The Aviation Parallel: Why We Do Not Fly at Mach 3
Ask someone in 1970 where aviation would be by 2025, and they might have predicted supersonic travel for everyone. The Concorde was already flying and seemed to work, operating reliably for 27 years. However, the development cost never paid back, and Air France struggled to make it work commercially. Sonic booms made supersonic flight over US land illegal, and tickets were incredibly expensive. Nobody could make the economics work.
It was retired in 2003. Despite everything, widespread supersonic travel never happened. Turned out that was fine. Planes became more efficient, far more people fly now than anyone imagined in 1970, and the industry improved in ways nobody predicted. The progress became less exciting and more impactful at the same time.

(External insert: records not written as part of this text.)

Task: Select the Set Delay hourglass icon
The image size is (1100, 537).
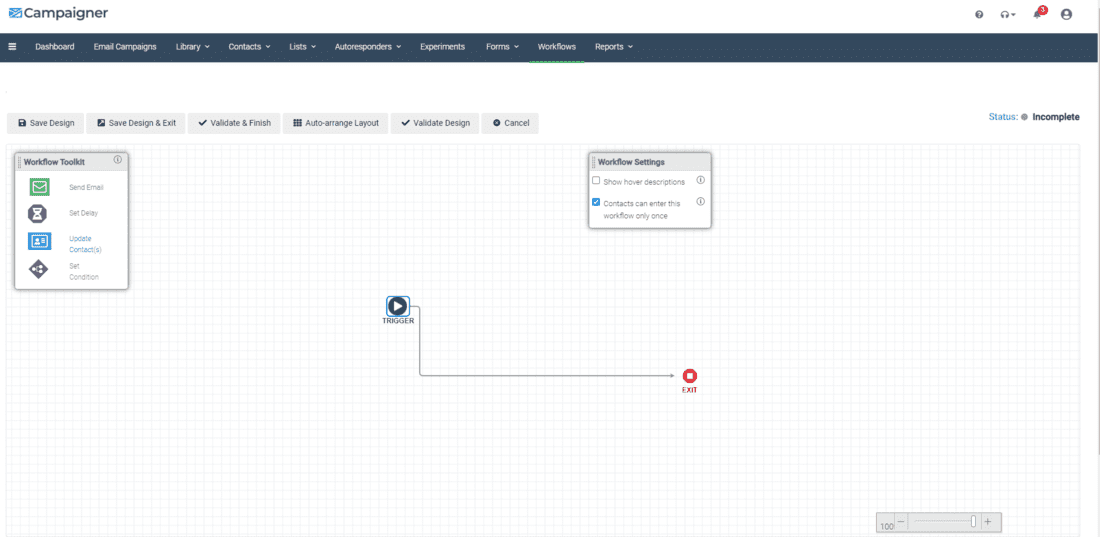Action: click(x=38, y=213)
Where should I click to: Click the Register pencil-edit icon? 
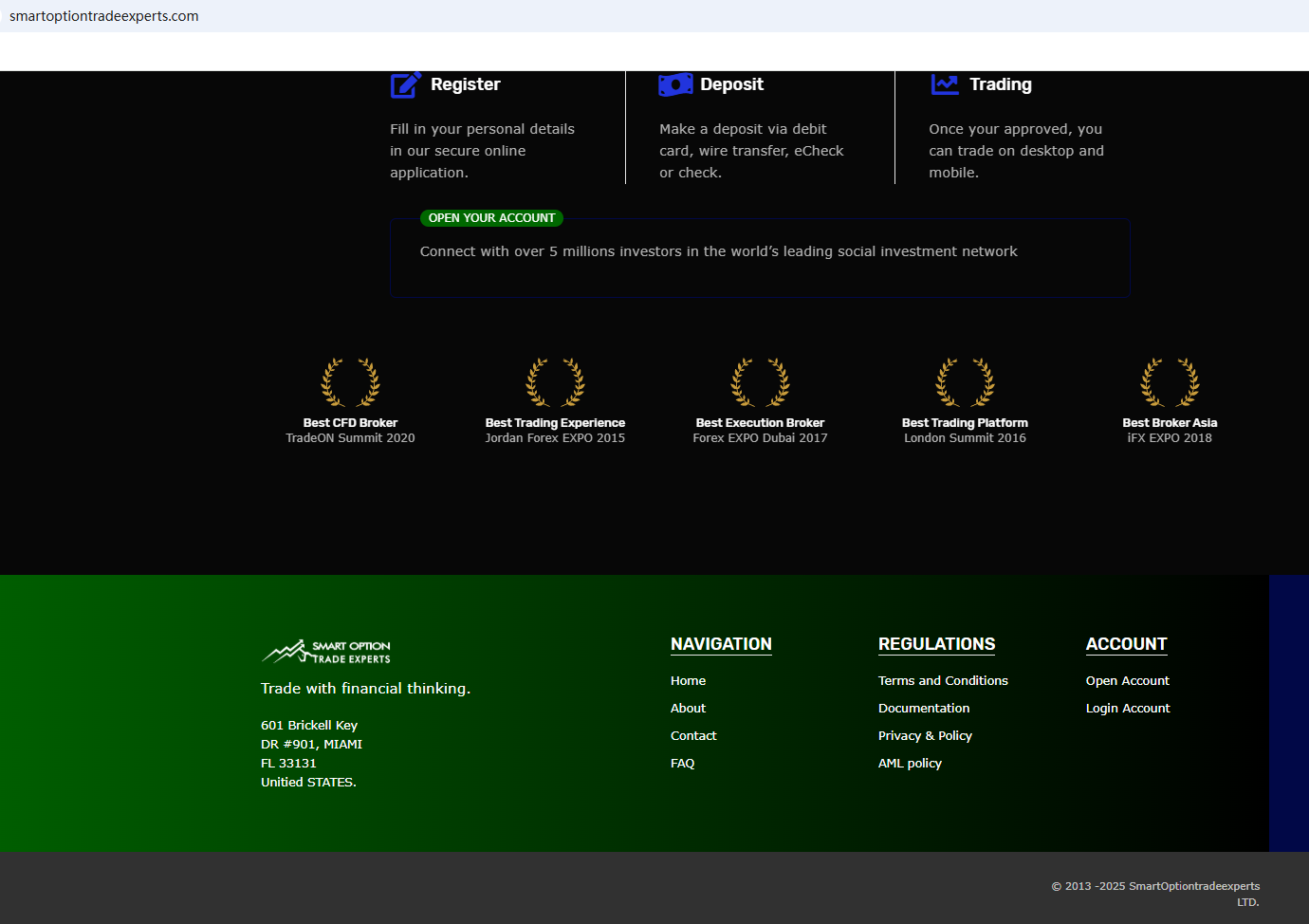(x=405, y=85)
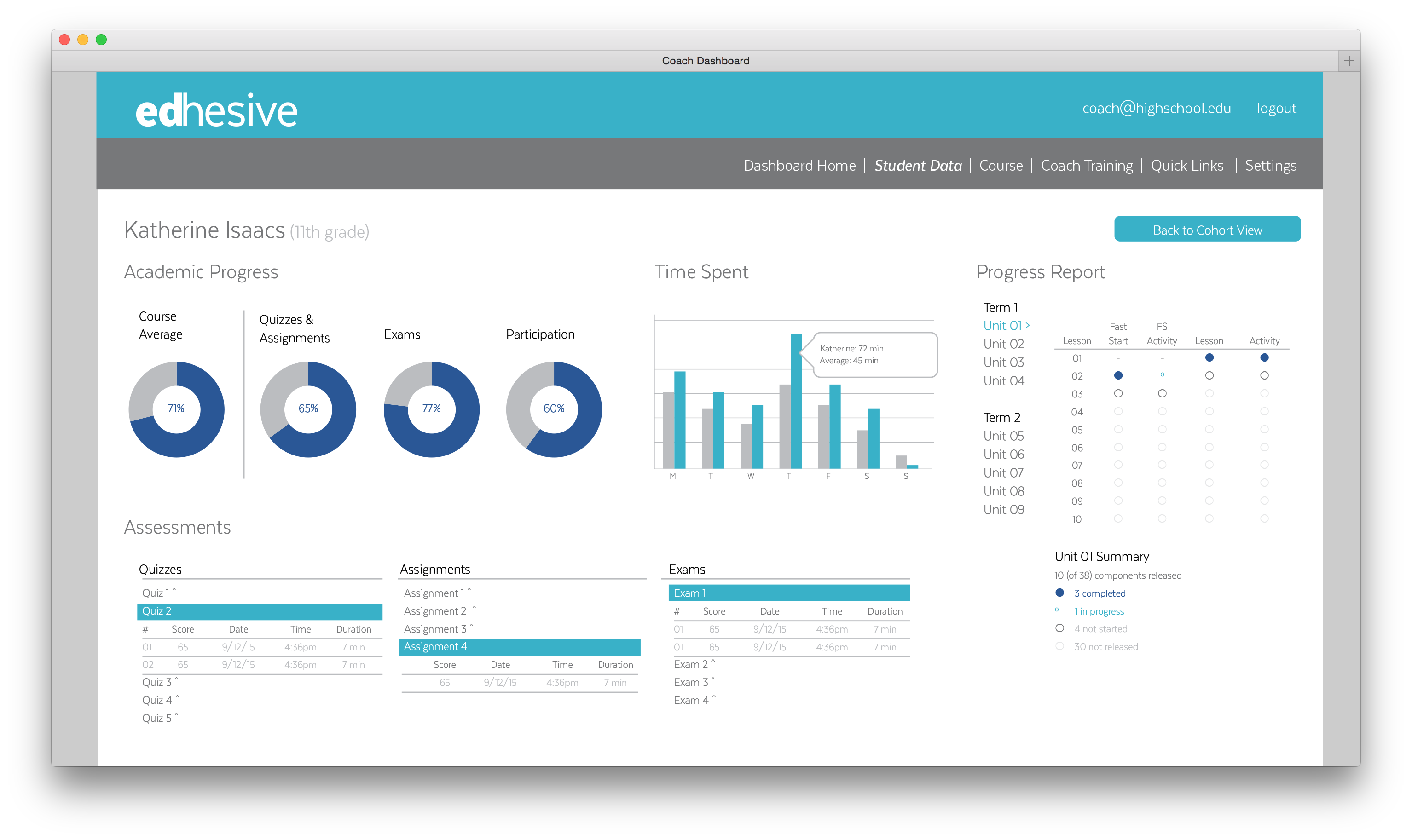Click the edhesive logo
The width and height of the screenshot is (1412, 840).
point(216,110)
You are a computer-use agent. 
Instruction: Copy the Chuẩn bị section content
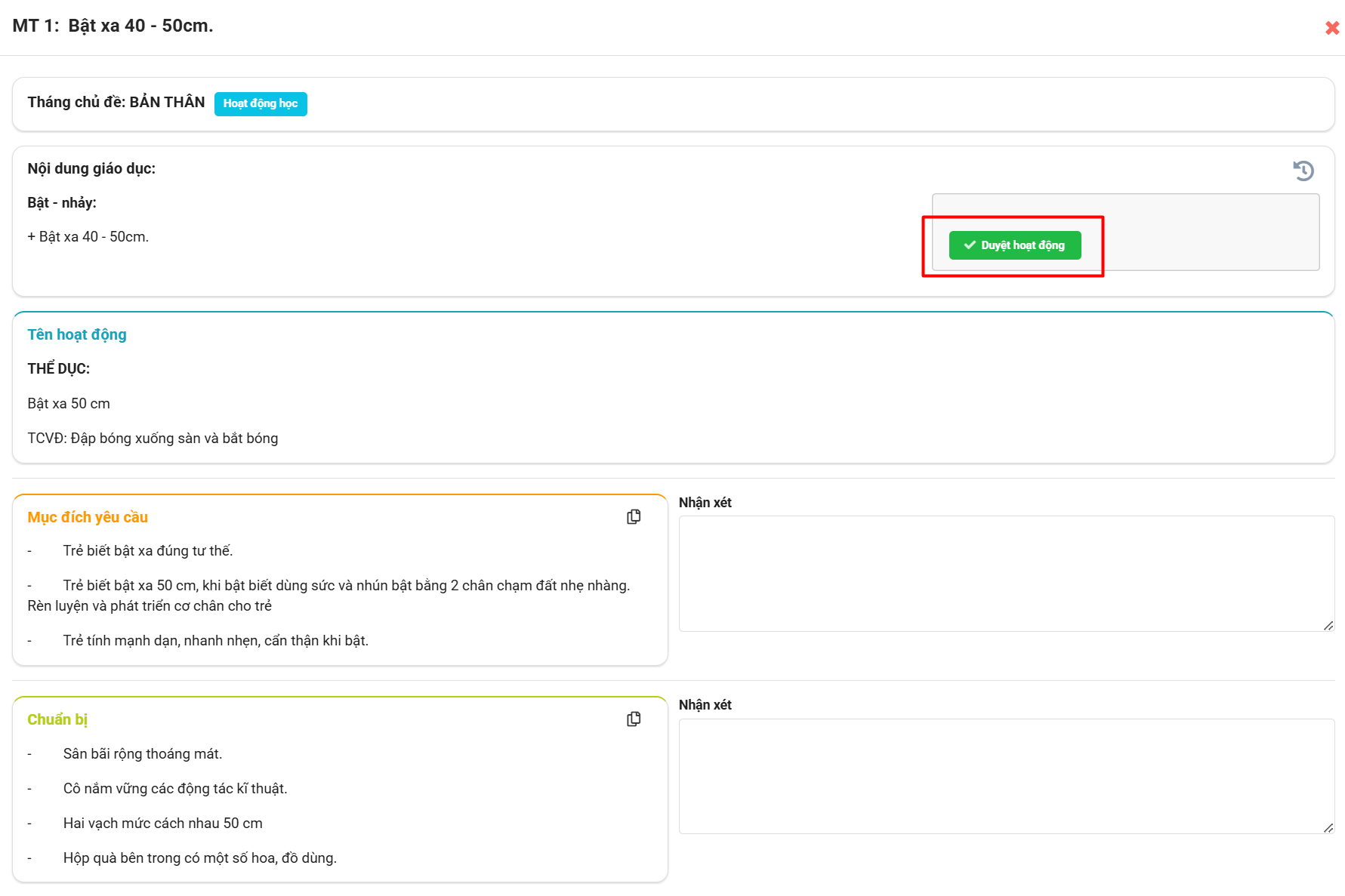coord(634,719)
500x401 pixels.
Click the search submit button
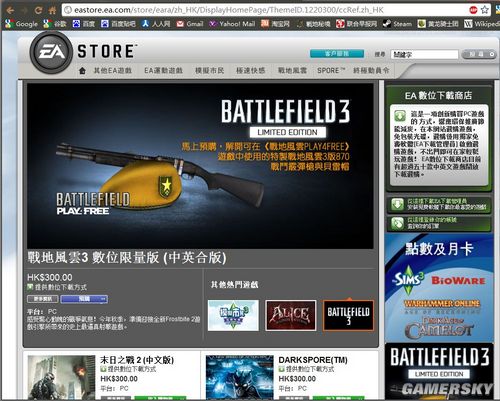[479, 54]
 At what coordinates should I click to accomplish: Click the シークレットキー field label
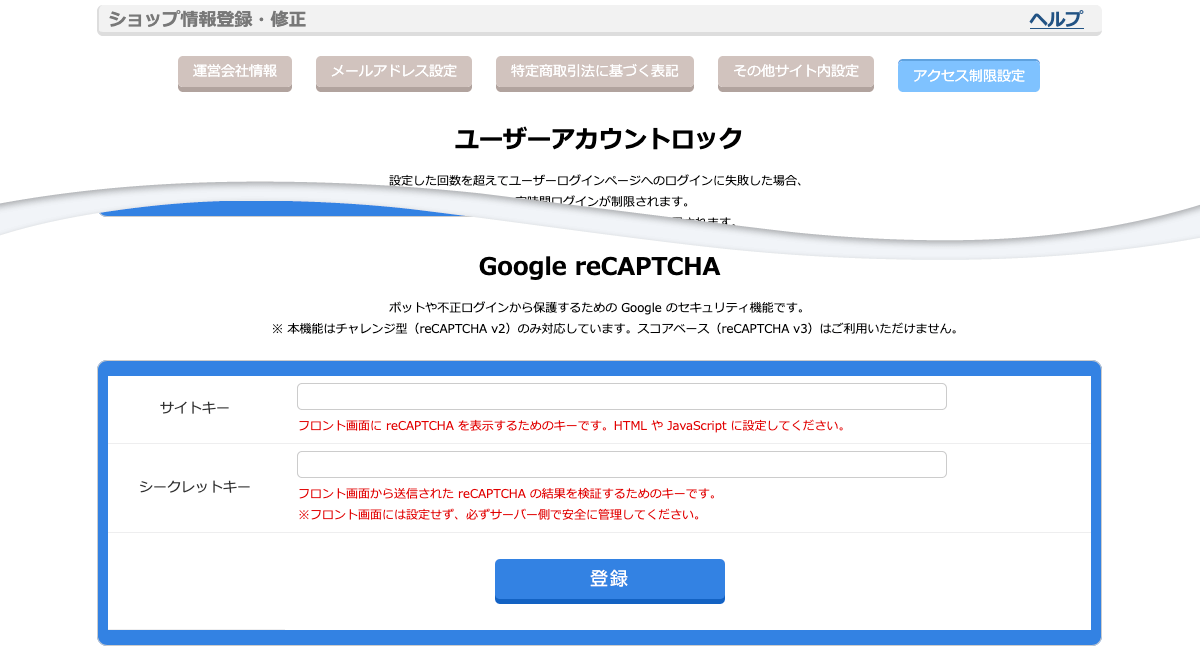click(194, 487)
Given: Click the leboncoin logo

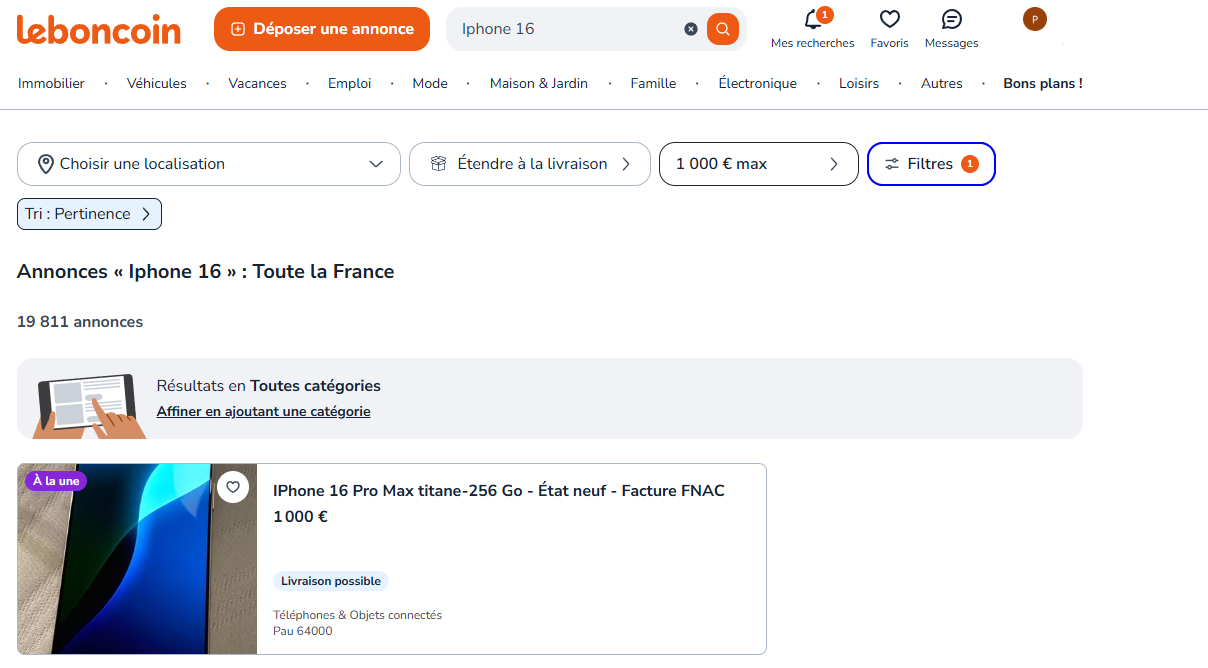Looking at the screenshot, I should [x=98, y=30].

This reflects where AI seems to be heading. As the question arises of if I spend another 100 billion on AI capex will that really get me 100 billion worth of value for minimal improvements.
The Application Layer
I understand the counterargument. OpenAI went from $6 billion to $20 billion in a single year. Anthropic went from $9 billion to $30 billion in four months. None of this looks like a ceiling.
But notice what’s actually driving that revenue. It isn’t people waiting for GPT-6. It’s people finally figuring out what to do with what already exists. The interesting numbers in AI right now aren’t on benchmark leaderboards. They’re in the application layer.
Claude Code didn’t exist 12 months ago and is already at $2.5 billion annualized. Codex went from nothing to 2 million weekly users in about a year. Cursor, Harvey, Glean, none of them are foundation labs. They took a model someone else trained and turned it into a specific tool that saves a specific person time on specific work. That’s where the next phase of value capture lives.
The pattern is familiar. The internet’s core protocols stopped evolving around 1995, and the trillions of dollars in value came from Amazon, Google, Stripe, the people who built on top. The car engine was solved by the 1920s, and the auto industry compounded for another century. The constraint shifts. The money shifts with it.
So when I ask whether the $700 billion pays back, the answer doesn’t run through GPT-6. It runs through whoever turns the models we already have into products people actually use. That’s the phase we’re entering, and almost nobody is framing it that way.